**Records for this exercise**
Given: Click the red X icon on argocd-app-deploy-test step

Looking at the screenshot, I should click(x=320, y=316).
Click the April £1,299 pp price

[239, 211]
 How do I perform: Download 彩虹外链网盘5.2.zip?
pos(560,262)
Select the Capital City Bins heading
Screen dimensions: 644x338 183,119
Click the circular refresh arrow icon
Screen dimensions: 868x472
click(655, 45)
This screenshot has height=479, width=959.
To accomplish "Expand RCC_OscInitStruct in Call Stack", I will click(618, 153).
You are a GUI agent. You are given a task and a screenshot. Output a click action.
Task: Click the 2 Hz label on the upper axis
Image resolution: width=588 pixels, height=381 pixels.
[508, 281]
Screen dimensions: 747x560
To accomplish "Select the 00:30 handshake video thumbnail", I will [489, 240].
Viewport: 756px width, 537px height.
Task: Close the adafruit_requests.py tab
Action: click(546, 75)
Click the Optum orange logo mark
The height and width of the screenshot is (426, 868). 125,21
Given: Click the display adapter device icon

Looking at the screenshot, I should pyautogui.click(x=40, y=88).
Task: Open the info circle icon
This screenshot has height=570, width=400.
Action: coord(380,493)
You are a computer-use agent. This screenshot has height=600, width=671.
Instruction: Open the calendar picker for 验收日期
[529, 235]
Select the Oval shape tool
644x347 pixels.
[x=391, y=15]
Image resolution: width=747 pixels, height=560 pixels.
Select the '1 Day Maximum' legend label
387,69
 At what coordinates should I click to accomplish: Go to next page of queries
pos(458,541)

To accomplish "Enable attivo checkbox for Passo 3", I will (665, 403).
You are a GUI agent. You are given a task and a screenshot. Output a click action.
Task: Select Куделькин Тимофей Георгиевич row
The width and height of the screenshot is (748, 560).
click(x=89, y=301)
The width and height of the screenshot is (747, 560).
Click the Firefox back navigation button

**Task instructions**
Please transcribe the records exactly from their first line through the line holding "Task: Click the 2 Hz label on the upper axis", and leave out all others.

**Worked solution**
Given: Click the red X icon on argocd-app-deploy-test step

Looking at the screenshot, I should click(x=320, y=316).
Click the April £1,299 pp price

[239, 211]
 How do I perform: Download 彩虹外链网盘5.2.zip?
pos(560,262)
Select the Capital City Bins heading
Screen dimensions: 644x338 183,119
Click the circular refresh arrow icon
Screen dimensions: 868x472
click(655, 45)
This screenshot has height=479, width=959.
To accomplish "Expand RCC_OscInitStruct in Call Stack", I will click(618, 153).
You are a GUI agent. You are given a task and a screenshot. Output a click action.
Task: Click the 2 Hz label on the upper axis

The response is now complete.